- _Task requirements_
Begin with the first line of the material and write out each line exactly, ending with the line that contains "The width and height of the screenshot is (1650, 417).". Pictures are not part of the copy.

Start of Data records

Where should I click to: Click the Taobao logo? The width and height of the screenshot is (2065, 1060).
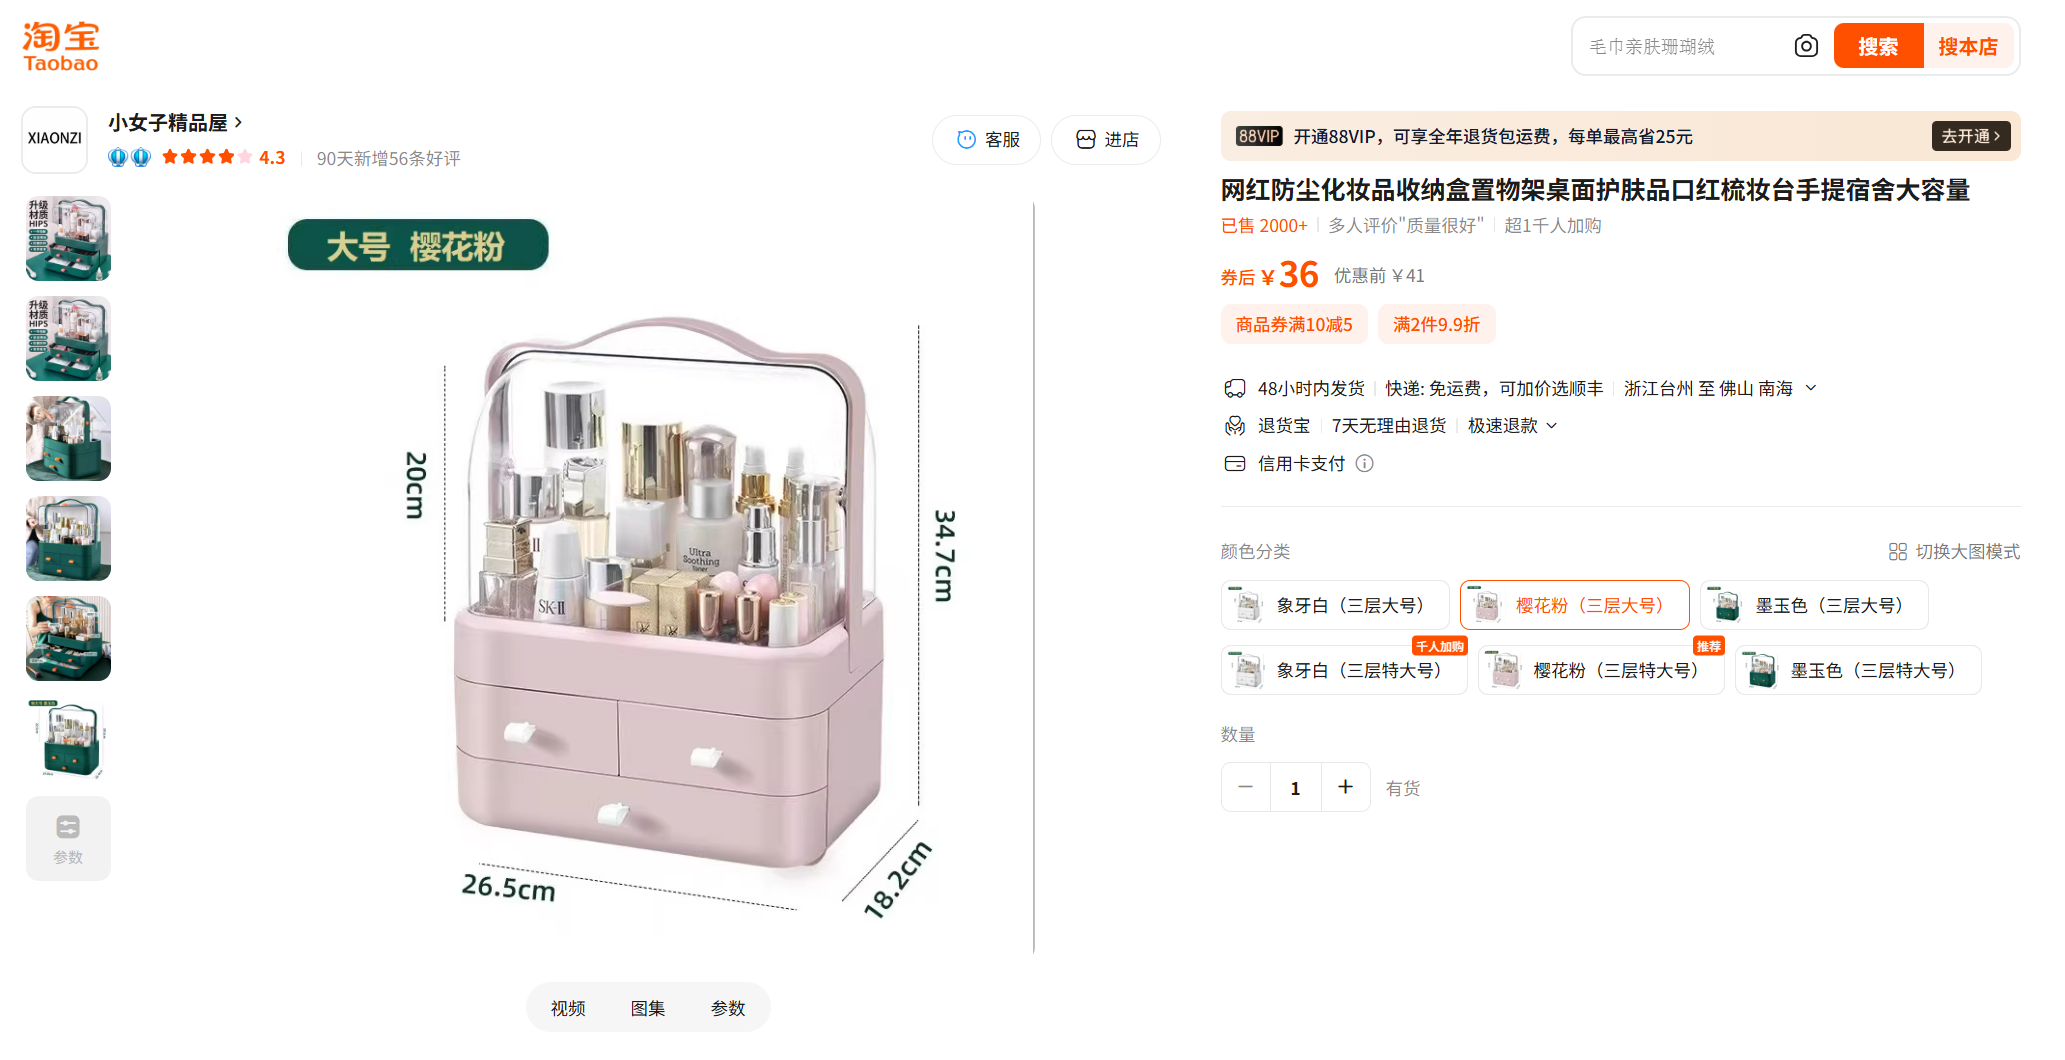coord(61,47)
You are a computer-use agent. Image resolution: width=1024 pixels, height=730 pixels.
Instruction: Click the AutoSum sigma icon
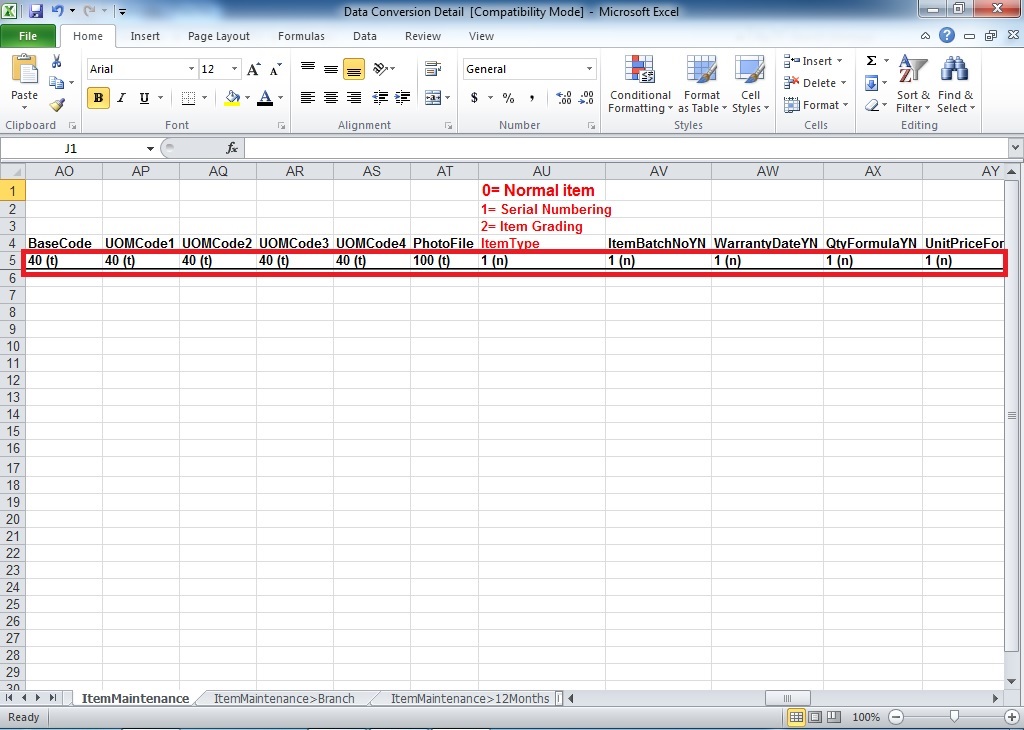(x=871, y=61)
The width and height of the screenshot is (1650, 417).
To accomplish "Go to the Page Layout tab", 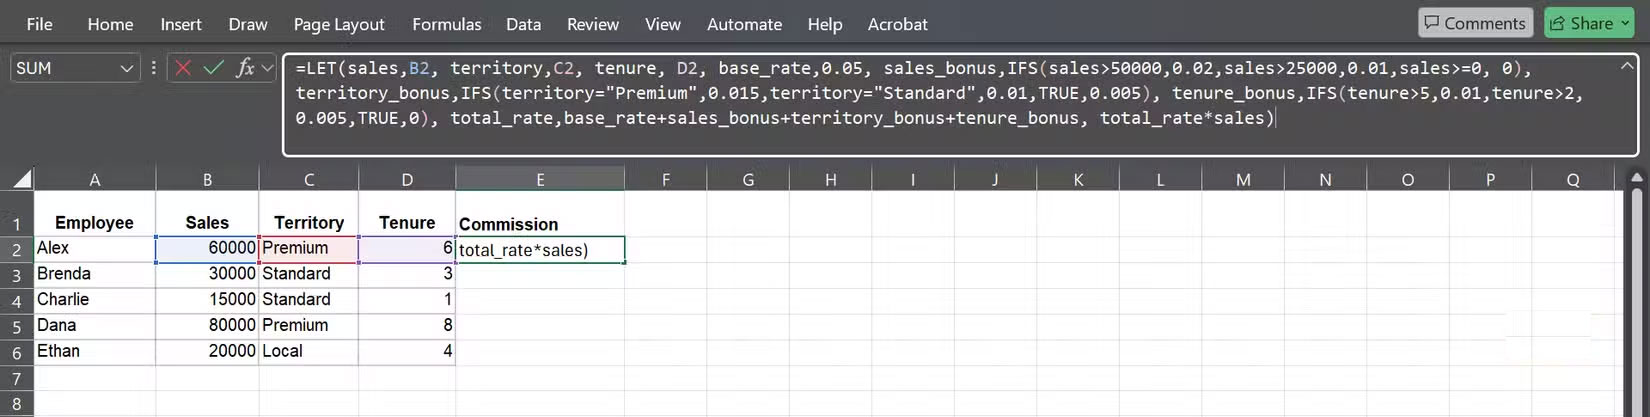I will pyautogui.click(x=339, y=24).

End of Data records

- _Response to the task_
Where should I click to: Click the Taobao logo? The width and height of the screenshot is (2065, 1060).
coord(61,47)
You are a computer-use agent. Image resolution: width=1024 pixels, height=730 pixels.
Instruction: Click the AutoSum sigma icon
(x=871, y=61)
The width and height of the screenshot is (1650, 417).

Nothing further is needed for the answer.